We’ve all caught ourselves at some point in our life conforming to the norms set by those who surround us, from family and friends to complete strangers. We’ve caught others at it, and we half jokingly write it off as scary.
One relationship in which this transformation into another is especially apparent is between two individuals who are dating—for ease of writing the rest of this post, I’m just going to say it’s a boy and a girl.
Micah Toub, a columnist at the Globe and Mail, is one such boyfriend who noticed that he was turning into his girlfriend, picking up some of her speech mannerisms, her style of dress, and even a hint of her Midwestern accent. His initial reaction: worry—shouldn’t he be staying true to his own identity?
The truth is though, that despite our constant mockery of how some people talk—notably the overuse of certain words such as “like”, “totally” and so on, a lot of us end up speaking like 5th grade girls anyway when we’re not making a conscious effort to sound intelligent. And that’s okay.
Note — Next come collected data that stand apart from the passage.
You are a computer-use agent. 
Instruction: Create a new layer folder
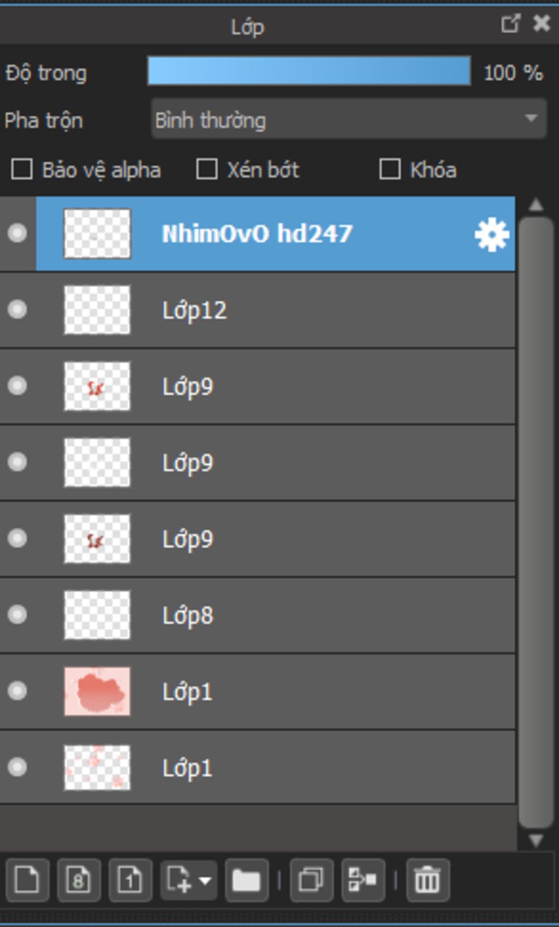246,880
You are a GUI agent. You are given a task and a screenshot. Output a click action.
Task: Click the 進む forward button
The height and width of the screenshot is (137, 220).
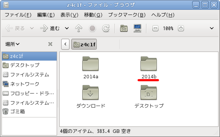pos(50,28)
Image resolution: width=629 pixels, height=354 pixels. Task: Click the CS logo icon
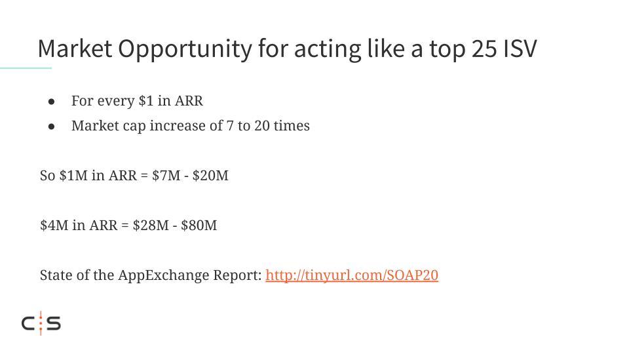41,323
Not that biological basis should provide an excuse for laziness, but the Duke Psychology and Neuroscience Departments’ Tanya Chartrand who has been studying this phenomenon since the 1990s, says, “Mimicry is linked to prosociality,” an inarguably advantageous trait to possess.
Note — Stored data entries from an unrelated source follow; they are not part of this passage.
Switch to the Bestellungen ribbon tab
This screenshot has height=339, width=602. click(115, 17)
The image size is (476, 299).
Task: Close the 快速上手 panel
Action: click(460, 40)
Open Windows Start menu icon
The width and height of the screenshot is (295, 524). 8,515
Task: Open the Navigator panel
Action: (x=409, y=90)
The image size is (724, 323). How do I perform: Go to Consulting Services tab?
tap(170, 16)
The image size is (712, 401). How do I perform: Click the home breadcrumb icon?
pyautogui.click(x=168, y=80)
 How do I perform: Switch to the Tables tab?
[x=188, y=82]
“The effect goes beyond the dyad,” Dr. Chartrand says. “People who are mimicked more become more interdependent overall and are willing to help people more in general… When we’re mimicked less than we expect, we pig out more on junk food, procrastinate more and have less fine motor skills.”
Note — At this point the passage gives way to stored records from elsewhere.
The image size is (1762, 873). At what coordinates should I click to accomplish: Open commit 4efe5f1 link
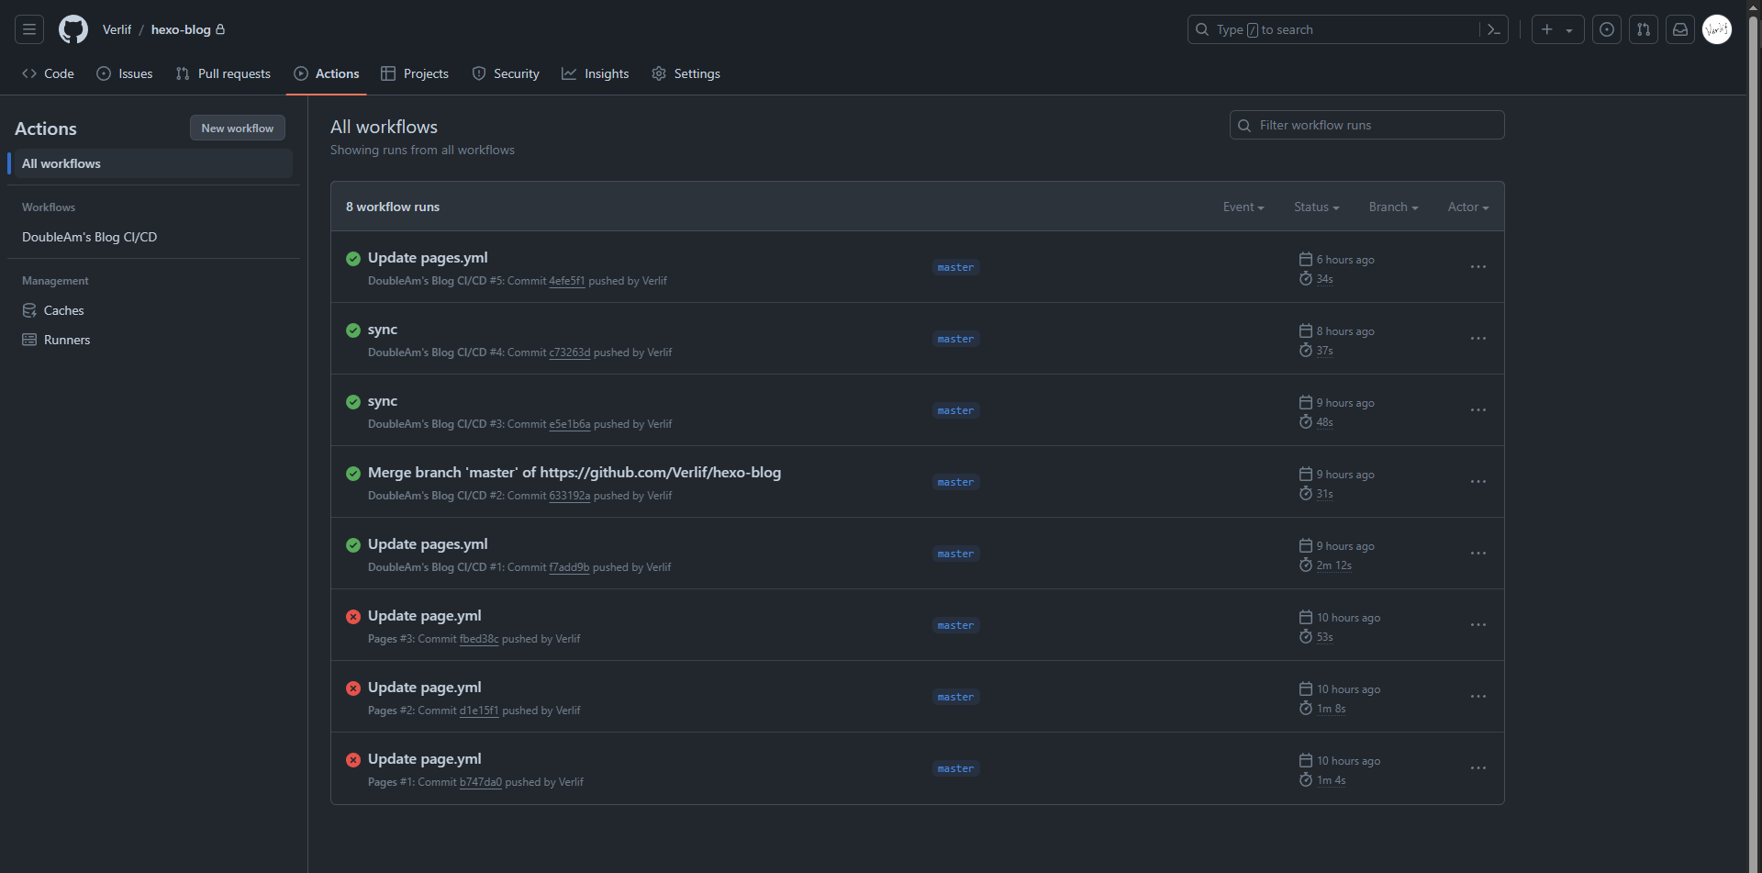coord(566,281)
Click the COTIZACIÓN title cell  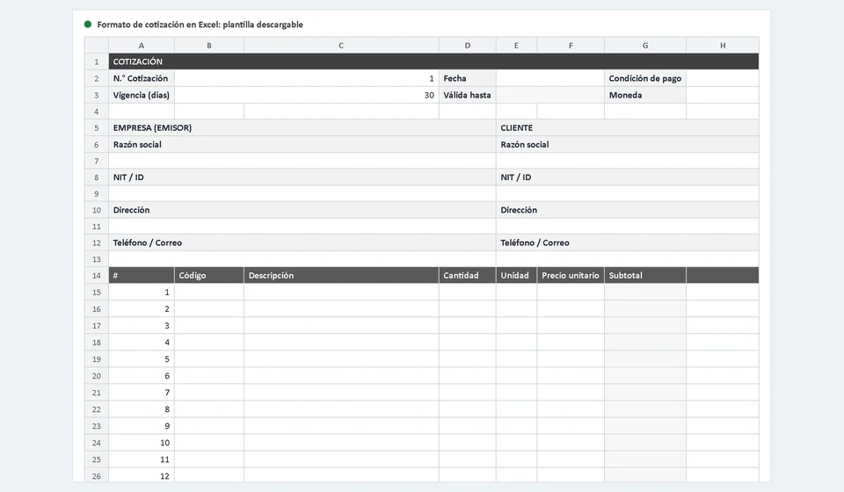pyautogui.click(x=433, y=62)
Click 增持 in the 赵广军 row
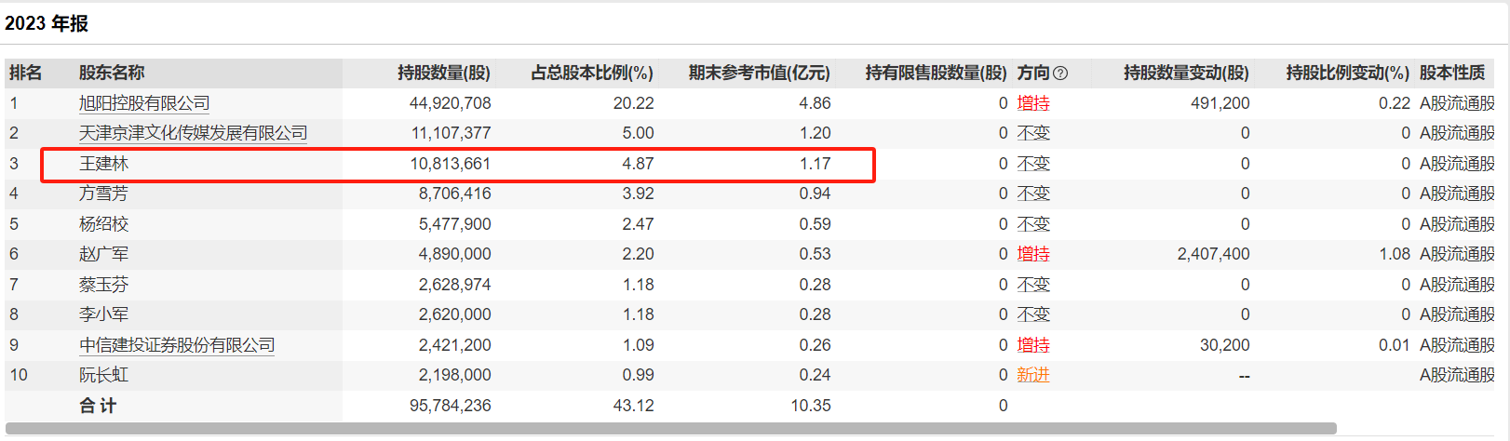This screenshot has width=1510, height=441. tap(1033, 254)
The point, I should think, is that humans are social beings. I don’t want to make any conjectures on the meaning of life, but I’m guessing a lot of that meaning generation is going to come from our personal interactions with others. While I wholeheartedly advocate for independent thinking and defying norms, let’s not trivialize too much. Like, you know, I love it when people sound intelligent, but really, I’m much more interested in your ideas.
In the context of the boyfriend-girlfriend dynamic, Toub comes to accept his gradual transformation: “I might not be turning into my girlfriend after all. I’m turning into somebody, but I can’t know for sure who it is.”